A parte la vaghezza dell’immagine e l’ottimistica fotografia di un cammino sinodale che, almeno per ora, ben poco ha coinvolto persone al di fuori del contesto dei fedeli praticanti, anzi dei più assidui che gravitano nell’orbita parrocchiale o associativa, una domanda è legittima: davvero, come don Luca afferma, “Con questo la parrocchia da luogo del prendere si apre alla prospettiva di divenire lo spazio del lasciare.”’?

Quest’ultimo verbo, “lasciare”, alla fin fine, trovando esplicitazione nell’ auspicio più che condivisibile che la Chiesa si configuri come spazio “in cui ogni battezzato è chiamato a lasciare se stesso  per essere rinnovato dalla Grazia”, si attaglia più alla dimensione personale dell’esperienza di fede che non al ruolo specifico della struttura “parrocchia”. Ed è chiaro che da sempre quanti vivono con impegno la vita parrocchiale fanno esperienza della “dimensione gioiosa dell’incontro con gli altri e con Dio come fonte di trasformazione”. Sembra quindi più importante non tanto un ipotetico passaggio dal prendere al lasciare, ma il conciliare, con reciproca integrazione,i due termini, che pare del tutto irrealistico e infecondo separare.

Ora è evidente che tale integrazione, nella consapevolezza ecclesiale del singolo, è favorita e promossa da uno stile non banalmente clericale, burocratico e aziendalistico ma contempl-attivo (locuzione del cardinal Martini giustamente richiamata da don Luca) della vita parrocchiale.

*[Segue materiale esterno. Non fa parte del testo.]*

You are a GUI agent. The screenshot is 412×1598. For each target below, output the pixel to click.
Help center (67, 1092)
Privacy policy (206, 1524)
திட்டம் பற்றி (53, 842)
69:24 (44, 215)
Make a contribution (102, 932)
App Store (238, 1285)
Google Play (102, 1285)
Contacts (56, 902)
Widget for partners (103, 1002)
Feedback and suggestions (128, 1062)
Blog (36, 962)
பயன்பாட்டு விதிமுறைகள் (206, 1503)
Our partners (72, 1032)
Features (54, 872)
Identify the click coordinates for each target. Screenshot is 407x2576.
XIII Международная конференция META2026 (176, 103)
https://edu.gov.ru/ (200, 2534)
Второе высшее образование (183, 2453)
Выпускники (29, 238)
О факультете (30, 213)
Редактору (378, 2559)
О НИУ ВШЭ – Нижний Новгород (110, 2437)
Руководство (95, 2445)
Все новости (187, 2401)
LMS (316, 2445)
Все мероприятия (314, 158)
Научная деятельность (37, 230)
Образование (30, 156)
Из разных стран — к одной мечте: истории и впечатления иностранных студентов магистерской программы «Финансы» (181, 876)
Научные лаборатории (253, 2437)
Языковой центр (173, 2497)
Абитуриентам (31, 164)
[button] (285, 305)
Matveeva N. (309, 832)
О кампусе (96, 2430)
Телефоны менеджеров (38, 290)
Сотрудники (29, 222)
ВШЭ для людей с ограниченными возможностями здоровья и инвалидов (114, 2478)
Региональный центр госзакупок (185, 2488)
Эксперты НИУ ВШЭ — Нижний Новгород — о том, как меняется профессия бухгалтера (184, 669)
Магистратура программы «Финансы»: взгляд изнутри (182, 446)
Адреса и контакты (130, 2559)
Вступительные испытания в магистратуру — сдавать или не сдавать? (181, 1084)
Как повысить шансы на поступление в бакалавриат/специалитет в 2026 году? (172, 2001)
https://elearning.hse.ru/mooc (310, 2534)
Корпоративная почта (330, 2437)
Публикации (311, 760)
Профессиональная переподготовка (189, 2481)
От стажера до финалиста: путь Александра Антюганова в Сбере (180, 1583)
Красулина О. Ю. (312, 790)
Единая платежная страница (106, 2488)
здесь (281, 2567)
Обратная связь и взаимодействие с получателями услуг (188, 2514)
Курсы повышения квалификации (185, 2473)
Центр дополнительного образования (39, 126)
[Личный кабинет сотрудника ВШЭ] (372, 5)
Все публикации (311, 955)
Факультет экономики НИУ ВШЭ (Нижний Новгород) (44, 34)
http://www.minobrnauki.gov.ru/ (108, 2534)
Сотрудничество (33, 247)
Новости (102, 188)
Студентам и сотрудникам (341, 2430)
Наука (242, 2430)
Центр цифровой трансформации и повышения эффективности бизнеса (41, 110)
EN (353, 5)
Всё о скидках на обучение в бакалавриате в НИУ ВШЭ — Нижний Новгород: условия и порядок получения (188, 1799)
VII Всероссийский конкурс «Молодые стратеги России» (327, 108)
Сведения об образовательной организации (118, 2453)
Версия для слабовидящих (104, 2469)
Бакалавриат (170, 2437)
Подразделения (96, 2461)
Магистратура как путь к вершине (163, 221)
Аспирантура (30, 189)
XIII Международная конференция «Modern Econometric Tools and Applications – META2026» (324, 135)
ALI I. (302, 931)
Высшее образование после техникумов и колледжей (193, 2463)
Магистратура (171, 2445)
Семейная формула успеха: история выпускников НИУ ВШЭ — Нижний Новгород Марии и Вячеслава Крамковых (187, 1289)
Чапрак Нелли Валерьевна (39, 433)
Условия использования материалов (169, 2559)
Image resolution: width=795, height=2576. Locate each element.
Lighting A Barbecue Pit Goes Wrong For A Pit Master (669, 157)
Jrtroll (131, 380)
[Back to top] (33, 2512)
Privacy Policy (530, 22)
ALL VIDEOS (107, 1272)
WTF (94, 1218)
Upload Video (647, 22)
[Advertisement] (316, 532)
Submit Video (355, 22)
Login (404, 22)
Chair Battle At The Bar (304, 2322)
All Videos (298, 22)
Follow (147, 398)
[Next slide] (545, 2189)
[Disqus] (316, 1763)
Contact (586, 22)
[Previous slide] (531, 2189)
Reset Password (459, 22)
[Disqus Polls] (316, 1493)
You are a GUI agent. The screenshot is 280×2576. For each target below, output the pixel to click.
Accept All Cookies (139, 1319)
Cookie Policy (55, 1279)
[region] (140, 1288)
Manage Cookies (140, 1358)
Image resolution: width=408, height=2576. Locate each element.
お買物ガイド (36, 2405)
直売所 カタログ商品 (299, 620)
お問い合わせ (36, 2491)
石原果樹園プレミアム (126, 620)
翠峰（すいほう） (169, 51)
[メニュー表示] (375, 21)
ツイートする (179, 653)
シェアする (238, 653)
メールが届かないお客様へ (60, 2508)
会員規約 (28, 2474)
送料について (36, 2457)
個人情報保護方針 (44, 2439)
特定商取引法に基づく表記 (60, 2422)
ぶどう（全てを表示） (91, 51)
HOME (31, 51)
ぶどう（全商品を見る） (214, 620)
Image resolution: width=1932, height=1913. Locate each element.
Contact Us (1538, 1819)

Ma questo dipende in primo luogo proprio dal modo con cui il parroco interpreta il suo compito di pastore (caratura spirituale, presenza, accoglienza, disponibilità, capacità di coinvolgimento e di guida, impegno), e dalla convergenza positiva su questa linea dei collaboratori più a lui vicini. Facciamo tutti quotidianamente esperienza di quanto siano determinanti queste vere e proprie precondizioni.

Non è meno complicato affrontare il tema di quella svolta che don Luca auspica scrivendo dell’esigenza per le parrocchie di trovare oggi “una via di alleggerimento strutturale”. Il che comporta anzitutto che gravino sempre meno sulle spalle del parroco incombenze, responsabilità e preoccupazioni in ordine alla gestione economico-amministrativa della porzione di Chiesa locale affidata alle sue cure. Sono possibili certo sperimentazioni coraggiose in questo ambito, ma è evidente che, da un lato, devono essere aggiornate norme canoniche generali, eredi di un clericalismo da superare; dall’altro la sempre invocata corresponsabilità dei laici deve trovare in questi ultimi una risposta più consapevole e più generosa. Infatti principalmente, ma non solo, per l’insufficiente numero di preti, il futuro territoriale e pastorale dell’odierna entità “parrocchia” vedrà inevitabilmente profonde innovazioni, del resto in qualche misura già avviate con l’assegnazione di più realtà ad un unico sacerdote.

Infine preme sottolineare che Notizie, soprattutto pubblicando articoli, come la testimonianza di don Luca, su problematiche intraecclesiali, può svolgere una preziosa funzione di stimolo alla riflessione e ad un confronto pubblico, quanto mai indispensabile anche per la nostra comunità diocesana.